Amidst Continued Protests in Portland, Adam McKinney’s New Show Explores His Black and Jewish Identities

November 4, 2020

Shelter in Place, Adam McKinney’s new multimedia installation at the Oregon Jewish Museum and Center for Holocaust Education, is layered with meaning. For McKinney, the title makes explicit that we’re in an emergency situation. “Not only because of COVID-19, but also because of the pandemic of racism,” he says. The work is on display in the museum’s downtown Portland windows, meaning that protesters who continue to take to the streets each night can encounter it in passing.

The title Shelter in Place also refers to the Jewish holiday of Sukkot, which took place earlier this month.

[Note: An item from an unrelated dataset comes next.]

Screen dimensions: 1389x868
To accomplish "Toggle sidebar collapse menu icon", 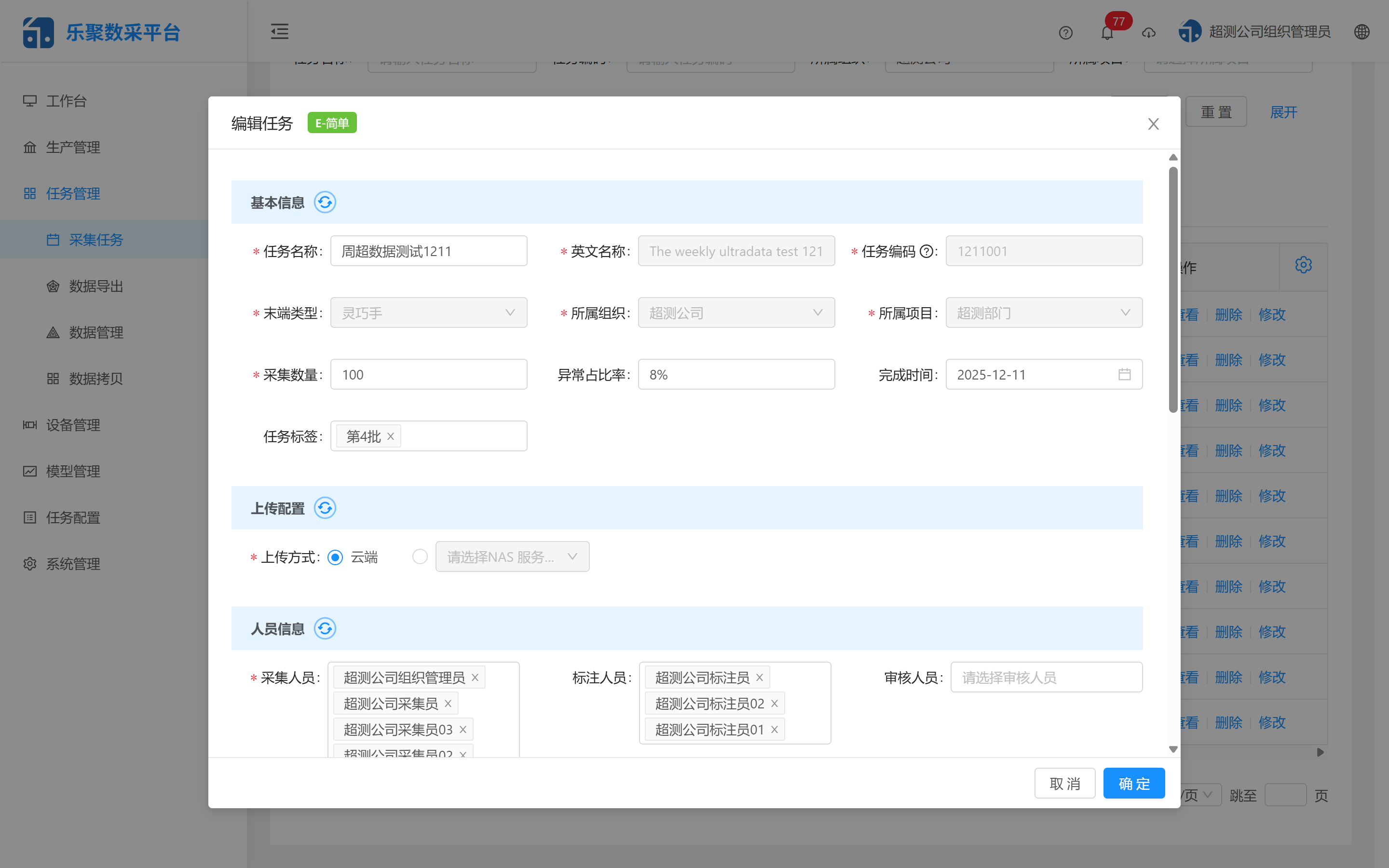I will (280, 31).
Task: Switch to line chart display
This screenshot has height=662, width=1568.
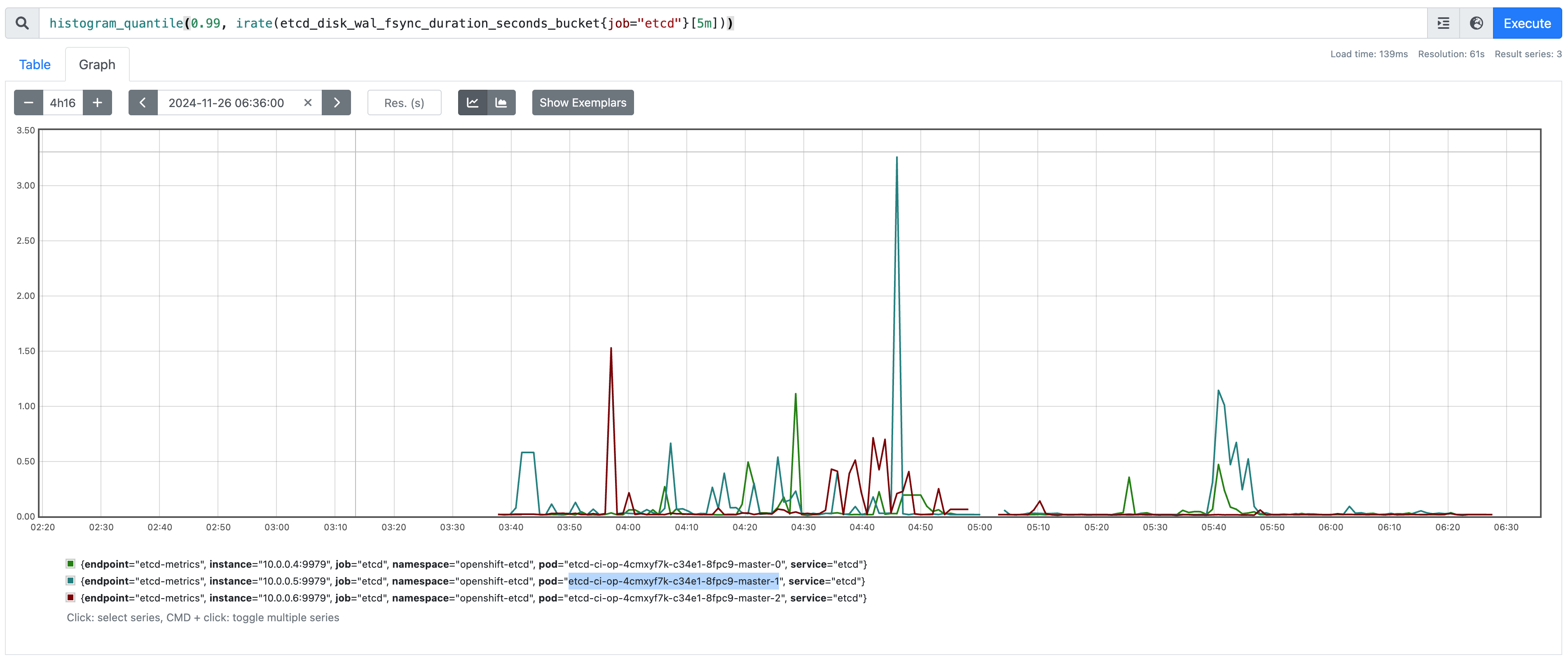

Sukkot commemorates the fall harvest and the sheltering of the Israelites during their exodus from Egypt, and is celebrated by building a sukkah: a temporary, hut-like structure.

This multidimensionality comes naturally to McKinney, who explores his identity as a Black, gay, Jewish, Native Heritage artist in his work. “My interest as a dancer and choreographer is to literally and figuratively put back the pieces of history to make sense of our present,” he says.

Formerly a member of companies including Alvin Ailey American Dance Theater, Béjart Ballet Lausanne and Alonzo King LINES Ballet, McKinney is now based in Fort Worth, where he’s an assistant professor of dance at Texas Christian University.

Adam McKinney
Andrew Eccles, Courtesy McKinney

Commissioned by Asylum Arts as parts of its multi-city Dwelling in a Time of Plagues initiative, Shelter in Place is made up of two dance films and a collection of photographs. McKinney started working on the photo exhibit, SCAB, last year after discovering the 1921 murder of a Black man named Fred Rouse while researching Fort Worth’s history of lynching. “I could locate no photos of Mr. Rouse, so I took it upon myself to use my body as the canvas,” says McKinney, who danced dressed as Rouse at each of the sites associated with his lynching. Navajo photographer Will Wilson captured McKinney in tintype, further blurring the line between past and present.

Footage of McKinney in the Fort Worth stockyard, where Rouse was first attacked, made its way into Unfolding History, a nine-minute film that premiered earlier this year and has found a new home in Shelter in Place. The images are interspersed with references to the early 1900s: Text from Charlie Chaplin’s The Kid flashes alongside an 1897 Thomas Edison film of a young Black boy dancing in front of a circle of white men. “The music is popular Ku Klux Klan music from the time, which I also subvert,” says McKinney. “My goal is to look back to histories of trauma, but it is not meant to re-traumatize.”


Glorious Clouds
, a hologram film that McKinney created with fellow TCU professor Roma Flowers during the pandemic, completes Shelter in Place. “It’s representative of the clouds of glory that God provided the Israelites when they were leaving Egypt,” says McKinney. “It is the safe dwelling, and the possibility of healing.” While in Unfolding History location plays a central role, here McKinney dances out of space, making swirling patterns and turning around himself while bathed in a golden light.

Shelter in Place
fills 12 of the Oregon Jewish Museum’s windows, an open invitation to audiences to stop and watch through the “glass mask.” McKinney virtually oversaw the installation from his home in Texas, and attended the exhibit’s opening via Zoom. Bare branches hang from the gallery’s ceiling and swirl throughout the space, referencing the schach, the plant material used to provide shade and protection in a sukkah, and the lynching of Rouse.

“I am subverting and inverting the idea of the sukkah, laying bare the inside and bringing it outside,” says McKinney. “Sukkot is supposed to be z’man simchateinu, the time of our happiness. Shelter in Place is about showing both sides: the joy and the healing, but also the pain, demonstrating both our frailty and our strength.”

Shelter in Place is open at the Oregon Jewish Museum and Holocaust Education Center through the end of November. The piece is a collaboration of Asylum Arts and The Oregon Jewish Museum and Center for Holocaust Education, supported by CANVAS and organized by the Council of American Jewish Museums as part of the larger project, Dwelling in a Time of Plagues.